The building is not landmarked, so Perkins Eastman had an easier time retrofitting it for its new function, but it is in a historic district, and the client received historic-preservation tax credits, “so we went even further with our oversight. The state historic office reviewed a lot of things,” says Brand. The architects removed tiles that the National Maritime Union had added to the concrete-paneled facade in 1966, and conducted a scientific analysis of the original paint to match its precise shade of white. The building sits on a plinth, part of which St. Vincent’s topped with rocks. Perkins Eastman removed them, and an ugly fence, and reconstructed the original concrete platform with its checkerboard pattern, adding wheelchair ramps. The architects gutted the interiors, inserting a cutting-edge medical facility on the ground floor with state-of-the-art imaging, surgery, and emergency-medicine technology. The upper four floors will eventually house office space for physicians, ambulatory surgery, and imaging.

Those floors always sat on a pedestal of two intersecting circles, looking like a Venn diagram in plan. The pedestal was made of glass blocks, which the architects replaced (some of the exam rooms are on the other side of these beautiful walls, benefiting from soft daylight while still maintaining privacy). They added a new glass entry vestibule; small patient waiting rooms to the north and south of the entry are rarely full, explains Reid, because the HealthPlex is designed to usher patients right into exam rooms for evaluation and treatment.

The open, airy emergency department has two internal “streets” flanking nurses stations encircled by more rooms for exams and medical tests. Perkins Eastman removed a portion of a mezzanine level that was not original to the building to create higher ceilings above the emergency department. Three curved, sail-like ceiling planes above the nurse stations are faced in acoustic panels. The architects pulled out the north wall of the circle to create more rooms for patients. To the south, they removed a shear wall so that ambulances could pull in off the street. The biggest design challenge, says Reid, was trying to “fit in little individual rooms in a circular floor, and stuffing in all the 21st-century requirements of air, water, and medical gasses.” They turned an underground parking garage into a lab, staff lounge, and other services. (Across West 12th Street, an old St. Vincent’s mechanical building will be razed to make way for the New York City AIDS Memorial, designed by Brooklyn’s Studio a+i.)
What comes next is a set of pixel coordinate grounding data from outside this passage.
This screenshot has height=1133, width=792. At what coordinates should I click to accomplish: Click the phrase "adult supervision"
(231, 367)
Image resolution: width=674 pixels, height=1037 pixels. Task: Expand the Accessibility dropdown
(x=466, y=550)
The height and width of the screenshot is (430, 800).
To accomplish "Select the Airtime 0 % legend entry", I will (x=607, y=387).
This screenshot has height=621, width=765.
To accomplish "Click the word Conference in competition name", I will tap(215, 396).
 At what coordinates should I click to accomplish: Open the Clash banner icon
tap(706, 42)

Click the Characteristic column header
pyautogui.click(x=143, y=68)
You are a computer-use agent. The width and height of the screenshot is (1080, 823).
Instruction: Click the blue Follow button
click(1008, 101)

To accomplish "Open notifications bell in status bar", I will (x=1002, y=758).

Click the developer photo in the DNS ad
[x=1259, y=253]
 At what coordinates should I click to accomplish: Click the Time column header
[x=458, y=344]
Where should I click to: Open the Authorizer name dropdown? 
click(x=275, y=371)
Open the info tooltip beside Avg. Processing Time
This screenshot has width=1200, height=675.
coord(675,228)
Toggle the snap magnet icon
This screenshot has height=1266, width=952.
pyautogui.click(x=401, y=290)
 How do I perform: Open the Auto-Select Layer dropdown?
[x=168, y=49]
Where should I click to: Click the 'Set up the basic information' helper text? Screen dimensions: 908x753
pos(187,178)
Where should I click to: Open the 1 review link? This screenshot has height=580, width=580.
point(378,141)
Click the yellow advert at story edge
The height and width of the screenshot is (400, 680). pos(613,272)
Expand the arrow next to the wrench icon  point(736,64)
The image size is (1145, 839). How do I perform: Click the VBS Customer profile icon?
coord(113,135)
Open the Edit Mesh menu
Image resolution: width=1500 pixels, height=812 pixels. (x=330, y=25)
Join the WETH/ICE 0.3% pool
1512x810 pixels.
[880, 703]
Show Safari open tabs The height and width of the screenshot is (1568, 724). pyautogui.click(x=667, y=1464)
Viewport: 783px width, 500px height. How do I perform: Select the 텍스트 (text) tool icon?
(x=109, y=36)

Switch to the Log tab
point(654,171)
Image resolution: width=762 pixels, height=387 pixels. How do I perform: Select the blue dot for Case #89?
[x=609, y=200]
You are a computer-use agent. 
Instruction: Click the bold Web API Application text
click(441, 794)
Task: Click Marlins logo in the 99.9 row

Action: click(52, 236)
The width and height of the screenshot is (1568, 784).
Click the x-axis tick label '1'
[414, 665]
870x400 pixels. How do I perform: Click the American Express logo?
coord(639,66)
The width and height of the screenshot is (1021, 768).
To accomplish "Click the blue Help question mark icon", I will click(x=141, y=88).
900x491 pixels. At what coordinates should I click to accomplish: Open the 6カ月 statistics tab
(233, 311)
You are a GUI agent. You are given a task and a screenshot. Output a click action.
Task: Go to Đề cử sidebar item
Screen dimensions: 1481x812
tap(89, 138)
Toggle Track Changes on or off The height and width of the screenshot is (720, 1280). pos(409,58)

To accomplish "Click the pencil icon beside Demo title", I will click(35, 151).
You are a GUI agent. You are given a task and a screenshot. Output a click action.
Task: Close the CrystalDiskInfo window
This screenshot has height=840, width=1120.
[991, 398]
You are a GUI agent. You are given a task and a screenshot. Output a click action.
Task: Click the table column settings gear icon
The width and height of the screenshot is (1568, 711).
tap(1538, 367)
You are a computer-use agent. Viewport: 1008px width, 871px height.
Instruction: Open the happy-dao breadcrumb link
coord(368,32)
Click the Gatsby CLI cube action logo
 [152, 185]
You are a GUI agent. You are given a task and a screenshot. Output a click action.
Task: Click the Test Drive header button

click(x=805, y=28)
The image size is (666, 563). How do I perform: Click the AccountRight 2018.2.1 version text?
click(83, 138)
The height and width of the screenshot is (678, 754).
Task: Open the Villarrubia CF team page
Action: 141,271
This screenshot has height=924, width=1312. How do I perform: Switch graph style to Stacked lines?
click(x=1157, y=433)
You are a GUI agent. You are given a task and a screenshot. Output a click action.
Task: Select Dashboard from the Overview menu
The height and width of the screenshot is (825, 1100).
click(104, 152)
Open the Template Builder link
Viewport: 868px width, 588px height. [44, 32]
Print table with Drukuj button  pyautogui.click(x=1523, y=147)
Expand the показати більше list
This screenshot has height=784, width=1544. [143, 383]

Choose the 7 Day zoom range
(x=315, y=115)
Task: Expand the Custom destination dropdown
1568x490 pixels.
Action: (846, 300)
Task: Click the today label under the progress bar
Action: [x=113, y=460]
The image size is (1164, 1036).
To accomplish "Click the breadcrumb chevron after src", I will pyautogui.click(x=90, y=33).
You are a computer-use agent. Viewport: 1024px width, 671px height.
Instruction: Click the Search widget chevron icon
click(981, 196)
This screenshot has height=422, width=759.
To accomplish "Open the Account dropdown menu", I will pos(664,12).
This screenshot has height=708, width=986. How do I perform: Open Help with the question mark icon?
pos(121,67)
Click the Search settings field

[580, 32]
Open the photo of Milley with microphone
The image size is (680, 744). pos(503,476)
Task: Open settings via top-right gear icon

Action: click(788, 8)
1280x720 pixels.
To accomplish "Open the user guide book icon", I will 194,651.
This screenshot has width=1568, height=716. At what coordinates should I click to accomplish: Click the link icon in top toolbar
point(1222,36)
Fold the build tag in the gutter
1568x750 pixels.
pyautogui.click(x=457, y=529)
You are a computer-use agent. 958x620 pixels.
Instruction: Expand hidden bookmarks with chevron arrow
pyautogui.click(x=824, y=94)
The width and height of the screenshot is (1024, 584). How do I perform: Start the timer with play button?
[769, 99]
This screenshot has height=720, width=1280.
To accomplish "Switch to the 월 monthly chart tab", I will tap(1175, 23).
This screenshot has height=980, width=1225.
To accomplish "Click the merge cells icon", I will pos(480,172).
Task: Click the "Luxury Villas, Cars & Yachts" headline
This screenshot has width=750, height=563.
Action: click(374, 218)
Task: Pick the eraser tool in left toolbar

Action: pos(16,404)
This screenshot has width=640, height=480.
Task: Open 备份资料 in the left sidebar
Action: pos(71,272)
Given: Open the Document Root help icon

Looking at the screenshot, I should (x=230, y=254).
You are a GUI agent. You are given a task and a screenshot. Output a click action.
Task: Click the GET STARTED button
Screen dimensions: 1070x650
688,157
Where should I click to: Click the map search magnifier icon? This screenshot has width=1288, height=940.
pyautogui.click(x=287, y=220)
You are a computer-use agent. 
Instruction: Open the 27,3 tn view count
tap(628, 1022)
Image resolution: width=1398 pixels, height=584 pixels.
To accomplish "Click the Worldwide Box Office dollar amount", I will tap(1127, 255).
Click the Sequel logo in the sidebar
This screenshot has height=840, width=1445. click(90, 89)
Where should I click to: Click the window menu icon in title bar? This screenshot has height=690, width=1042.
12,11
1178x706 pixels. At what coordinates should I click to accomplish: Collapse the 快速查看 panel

The HealthPlex is expecting to treat 20,000 to 25,000 patients per year (it could accommodate 45,000 if necessary), according to executive director Alex Hellinger. “We don’t have a 200- to 800-bed hospital above us competing for the lab and CT scan. You could wait a few hours [in that environment],” he says. The HealthPlex is not a trauma center, and when surgery is required—even though its board-certified surgeons have the capability to crack open a chest, says Hellinger—patients are stabilized and then sent to other hospitals. “As the community comes in, they start to realize, getting to a hospital bed is not important: it’s getting to the first point of contact.”